**Aim**
Quote all of the following material word for word, changing nothing and leaving out no line.

**Listed entries**
☆ ☆ ☆

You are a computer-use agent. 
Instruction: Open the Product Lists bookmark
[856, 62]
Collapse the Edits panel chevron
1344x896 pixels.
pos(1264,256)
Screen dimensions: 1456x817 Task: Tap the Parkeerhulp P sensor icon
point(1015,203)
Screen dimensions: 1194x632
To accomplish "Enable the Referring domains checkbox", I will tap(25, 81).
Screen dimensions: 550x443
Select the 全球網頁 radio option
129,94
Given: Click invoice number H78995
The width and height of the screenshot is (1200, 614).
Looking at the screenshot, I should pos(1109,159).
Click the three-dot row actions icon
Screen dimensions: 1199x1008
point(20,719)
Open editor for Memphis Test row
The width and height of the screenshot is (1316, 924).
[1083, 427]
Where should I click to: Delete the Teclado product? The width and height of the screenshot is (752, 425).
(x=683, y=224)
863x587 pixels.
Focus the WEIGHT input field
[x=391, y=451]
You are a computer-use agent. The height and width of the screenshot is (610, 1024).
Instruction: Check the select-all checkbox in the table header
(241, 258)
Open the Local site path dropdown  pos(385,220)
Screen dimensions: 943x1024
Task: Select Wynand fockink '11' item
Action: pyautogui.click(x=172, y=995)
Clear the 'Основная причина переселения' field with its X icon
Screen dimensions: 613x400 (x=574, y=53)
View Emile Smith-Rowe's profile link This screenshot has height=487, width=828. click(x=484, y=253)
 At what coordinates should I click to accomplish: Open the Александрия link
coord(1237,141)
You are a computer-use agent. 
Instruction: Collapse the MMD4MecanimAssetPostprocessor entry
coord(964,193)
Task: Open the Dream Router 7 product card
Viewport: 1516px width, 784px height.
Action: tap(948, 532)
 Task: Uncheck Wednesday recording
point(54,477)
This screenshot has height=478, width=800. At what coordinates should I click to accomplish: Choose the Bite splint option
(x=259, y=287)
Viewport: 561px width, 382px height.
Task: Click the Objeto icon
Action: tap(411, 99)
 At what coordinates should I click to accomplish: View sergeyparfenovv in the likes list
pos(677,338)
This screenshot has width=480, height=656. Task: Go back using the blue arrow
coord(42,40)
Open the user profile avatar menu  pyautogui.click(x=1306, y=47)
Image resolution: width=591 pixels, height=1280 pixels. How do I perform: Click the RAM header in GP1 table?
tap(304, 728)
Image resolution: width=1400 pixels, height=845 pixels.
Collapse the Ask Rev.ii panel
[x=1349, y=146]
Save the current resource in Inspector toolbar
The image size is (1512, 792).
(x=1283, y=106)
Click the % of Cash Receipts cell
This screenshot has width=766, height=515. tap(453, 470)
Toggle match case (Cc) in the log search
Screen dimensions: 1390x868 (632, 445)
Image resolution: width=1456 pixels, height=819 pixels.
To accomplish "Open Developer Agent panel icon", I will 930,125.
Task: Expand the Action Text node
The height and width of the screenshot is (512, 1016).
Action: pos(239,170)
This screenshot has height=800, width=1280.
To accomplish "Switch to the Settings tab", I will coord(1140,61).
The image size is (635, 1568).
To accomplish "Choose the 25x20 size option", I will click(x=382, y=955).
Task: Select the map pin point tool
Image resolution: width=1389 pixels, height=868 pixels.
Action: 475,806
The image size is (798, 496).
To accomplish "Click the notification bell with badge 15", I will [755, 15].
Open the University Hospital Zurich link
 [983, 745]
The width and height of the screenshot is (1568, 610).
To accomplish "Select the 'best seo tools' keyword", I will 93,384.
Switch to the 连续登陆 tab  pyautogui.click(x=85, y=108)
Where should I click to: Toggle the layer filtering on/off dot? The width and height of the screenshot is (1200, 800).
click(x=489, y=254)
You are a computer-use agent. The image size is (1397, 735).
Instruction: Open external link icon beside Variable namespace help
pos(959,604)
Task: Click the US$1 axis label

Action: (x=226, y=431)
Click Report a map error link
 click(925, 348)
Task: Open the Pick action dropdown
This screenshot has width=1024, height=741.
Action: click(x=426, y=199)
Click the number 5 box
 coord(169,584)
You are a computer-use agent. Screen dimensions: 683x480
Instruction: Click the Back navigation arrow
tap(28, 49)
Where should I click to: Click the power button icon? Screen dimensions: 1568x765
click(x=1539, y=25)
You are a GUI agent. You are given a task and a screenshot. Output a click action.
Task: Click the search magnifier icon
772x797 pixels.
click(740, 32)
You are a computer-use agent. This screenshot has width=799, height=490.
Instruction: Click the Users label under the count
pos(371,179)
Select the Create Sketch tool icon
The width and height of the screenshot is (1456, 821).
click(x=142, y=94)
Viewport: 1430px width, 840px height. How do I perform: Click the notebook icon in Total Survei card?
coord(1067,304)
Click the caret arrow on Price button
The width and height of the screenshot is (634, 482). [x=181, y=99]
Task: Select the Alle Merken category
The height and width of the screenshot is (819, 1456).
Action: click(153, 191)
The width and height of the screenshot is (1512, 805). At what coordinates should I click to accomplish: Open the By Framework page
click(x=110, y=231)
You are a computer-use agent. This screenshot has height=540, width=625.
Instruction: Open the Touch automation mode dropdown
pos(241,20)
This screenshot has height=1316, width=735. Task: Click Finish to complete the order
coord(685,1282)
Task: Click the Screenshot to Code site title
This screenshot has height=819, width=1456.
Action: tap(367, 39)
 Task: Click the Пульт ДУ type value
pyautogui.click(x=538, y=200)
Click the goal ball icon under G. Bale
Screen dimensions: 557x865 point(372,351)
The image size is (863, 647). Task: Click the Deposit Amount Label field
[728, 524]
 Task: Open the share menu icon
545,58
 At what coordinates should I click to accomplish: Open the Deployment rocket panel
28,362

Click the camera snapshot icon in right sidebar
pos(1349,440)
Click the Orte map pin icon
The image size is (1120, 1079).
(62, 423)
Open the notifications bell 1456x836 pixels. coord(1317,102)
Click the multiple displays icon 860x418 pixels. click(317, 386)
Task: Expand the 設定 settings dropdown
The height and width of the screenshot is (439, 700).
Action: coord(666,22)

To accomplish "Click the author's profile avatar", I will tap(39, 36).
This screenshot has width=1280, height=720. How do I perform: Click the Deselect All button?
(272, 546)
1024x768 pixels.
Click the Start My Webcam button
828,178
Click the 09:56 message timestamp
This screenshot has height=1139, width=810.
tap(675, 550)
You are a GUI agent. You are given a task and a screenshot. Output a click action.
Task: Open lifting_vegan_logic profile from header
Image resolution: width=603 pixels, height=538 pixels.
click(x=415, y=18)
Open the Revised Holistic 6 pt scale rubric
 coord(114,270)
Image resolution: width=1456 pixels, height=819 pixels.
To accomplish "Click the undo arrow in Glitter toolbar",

☆ ☆ ☆

**Solved problem**
You are a computer-use agent. 
Instruction: Open the Product Lists bookmark
[856, 62]
Collapse the Edits panel chevron
1344x896 pixels.
pos(1264,256)
Screen dimensions: 1456x817 Task: Tap the Parkeerhulp P sensor icon
point(1015,203)
Screen dimensions: 1194x632
To accomplish "Enable the Referring domains checkbox", I will tap(25, 81).
Screen dimensions: 550x443
Select the 全球網頁 radio option
129,94
Given: Click invoice number H78995
The width and height of the screenshot is (1200, 614).
Looking at the screenshot, I should pos(1109,159).
Click the three-dot row actions icon
Screen dimensions: 1199x1008
point(20,719)
Open editor for Memphis Test row
The width and height of the screenshot is (1316, 924).
[1083, 427]
Where should I click to: Delete the Teclado product? The width and height of the screenshot is (752, 425).
(x=683, y=224)
863x587 pixels.
Focus the WEIGHT input field
[x=391, y=451]
You are a computer-use agent. The height and width of the screenshot is (610, 1024).
Instruction: Check the select-all checkbox in the table header
(241, 258)
Open the Local site path dropdown  pos(385,220)
Screen dimensions: 943x1024
Task: Select Wynand fockink '11' item
Action: pyautogui.click(x=172, y=995)
Clear the 'Основная причина переселения' field with its X icon
Screen dimensions: 613x400 (x=574, y=53)
View Emile Smith-Rowe's profile link This screenshot has height=487, width=828. click(x=484, y=253)
 At what coordinates should I click to accomplish: Open the Александрия link
coord(1237,141)
You are a computer-use agent. 
Instruction: Collapse the MMD4MecanimAssetPostprocessor entry
coord(964,193)
Task: Open the Dream Router 7 product card
Viewport: 1516px width, 784px height.
Action: tap(948, 532)
 Task: Uncheck Wednesday recording
point(54,477)
This screenshot has height=478, width=800. At what coordinates should I click to accomplish: Choose the Bite splint option
(x=259, y=287)
Viewport: 561px width, 382px height.
Task: Click the Objeto icon
Action: tap(411, 99)
 At what coordinates should I click to accomplish: View sergeyparfenovv in the likes list
pos(677,338)
This screenshot has width=480, height=656. Task: Go back using the blue arrow
coord(42,40)
Open the user profile avatar menu  pyautogui.click(x=1306, y=47)
Image resolution: width=591 pixels, height=1280 pixels. How do I perform: Click the RAM header in GP1 table?
tap(304, 728)
Image resolution: width=1400 pixels, height=845 pixels.
Collapse the Ask Rev.ii panel
[x=1349, y=146]
Save the current resource in Inspector toolbar
The image size is (1512, 792).
(x=1283, y=106)
Click the % of Cash Receipts cell
This screenshot has width=766, height=515. tap(453, 470)
Toggle match case (Cc) in the log search
Screen dimensions: 1390x868 (632, 445)
Image resolution: width=1456 pixels, height=819 pixels.
To accomplish "Open Developer Agent panel icon", I will 930,125.
Task: Expand the Action Text node
The height and width of the screenshot is (512, 1016).
Action: pos(239,170)
This screenshot has height=800, width=1280.
To accomplish "Switch to the Settings tab", I will coord(1140,61).
The image size is (635, 1568).
To accomplish "Choose the 25x20 size option", I will click(x=382, y=955).
Task: Select the map pin point tool
Image resolution: width=1389 pixels, height=868 pixels.
Action: 475,806
The image size is (798, 496).
To accomplish "Click the notification bell with badge 15", I will [755, 15].
Open the University Hospital Zurich link
 [983, 745]
The width and height of the screenshot is (1568, 610).
To accomplish "Select the 'best seo tools' keyword", I will 93,384.
Switch to the 连续登陆 tab  pyautogui.click(x=85, y=108)
Where should I click to: Toggle the layer filtering on/off dot? The width and height of the screenshot is (1200, 800).
click(x=489, y=254)
You are a computer-use agent. The image size is (1397, 735).
Instruction: Open external link icon beside Variable namespace help
pos(959,604)
Task: Click the US$1 axis label

Action: (x=226, y=431)
Click Report a map error link
 click(925, 348)
Task: Open the Pick action dropdown
This screenshot has width=1024, height=741.
Action: click(x=426, y=199)
Click the number 5 box
 coord(169,584)
You are a computer-use agent. Screen dimensions: 683x480
Instruction: Click the Back navigation arrow
tap(28, 49)
Where should I click to: Click the power button icon? Screen dimensions: 1568x765
click(x=1539, y=25)
You are a GUI agent. You are given a task and a screenshot. Output a click action.
Task: Click the search magnifier icon
772x797 pixels.
click(740, 32)
You are a computer-use agent. This screenshot has width=799, height=490.
Instruction: Click the Users label under the count
pos(371,179)
Select the Create Sketch tool icon
The width and height of the screenshot is (1456, 821).
click(x=142, y=94)
Viewport: 1430px width, 840px height. How do I perform: Click the notebook icon in Total Survei card?
coord(1067,304)
Click the caret arrow on Price button
The width and height of the screenshot is (634, 482). [x=181, y=99]
Task: Select the Alle Merken category
The height and width of the screenshot is (819, 1456).
Action: click(153, 191)
The width and height of the screenshot is (1512, 805). At what coordinates should I click to accomplish: Open the By Framework page
click(x=110, y=231)
You are a computer-use agent. This screenshot has height=540, width=625.
Instruction: Open the Touch automation mode dropdown
pos(241,20)
This screenshot has height=1316, width=735. Task: Click Finish to complete the order
coord(685,1282)
Task: Click the Screenshot to Code site title
This screenshot has height=819, width=1456.
Action: tap(367, 39)
 Task: Click the Пульт ДУ type value
pyautogui.click(x=538, y=200)
Click the goal ball icon under G. Bale
Screen dimensions: 557x865 point(372,351)
The image size is (863, 647). Task: Click the Deposit Amount Label field
[728, 524]
 Task: Open the share menu icon
545,58
 At what coordinates should I click to accomplish: Open the Deployment rocket panel
28,362

Click the camera snapshot icon in right sidebar
pos(1349,440)
Click the Orte map pin icon
The image size is (1120, 1079).
(62, 423)
Open the notifications bell 1456x836 pixels. coord(1317,102)
Click the multiple displays icon 860x418 pixels. click(317, 386)
Task: Expand the 設定 settings dropdown
The height and width of the screenshot is (439, 700).
Action: coord(666,22)

To accomplish "Click the author's profile avatar", I will tap(39, 36).
This screenshot has width=1280, height=720. How do I perform: Click the Deselect All button?
(272, 546)
1024x768 pixels.
Click the Start My Webcam button
828,178
Click the 09:56 message timestamp
This screenshot has height=1139, width=810.
tap(675, 550)
You are a GUI agent. You are given a task and a screenshot. Output a click action.
Task: Open lifting_vegan_logic profile from header
Image resolution: width=603 pixels, height=538 pixels.
click(x=415, y=18)
Open the Revised Holistic 6 pt scale rubric
 coord(114,270)
Image resolution: width=1456 pixels, height=819 pixels.
To accomplish "Click the undo arrow in Glitter toolbar",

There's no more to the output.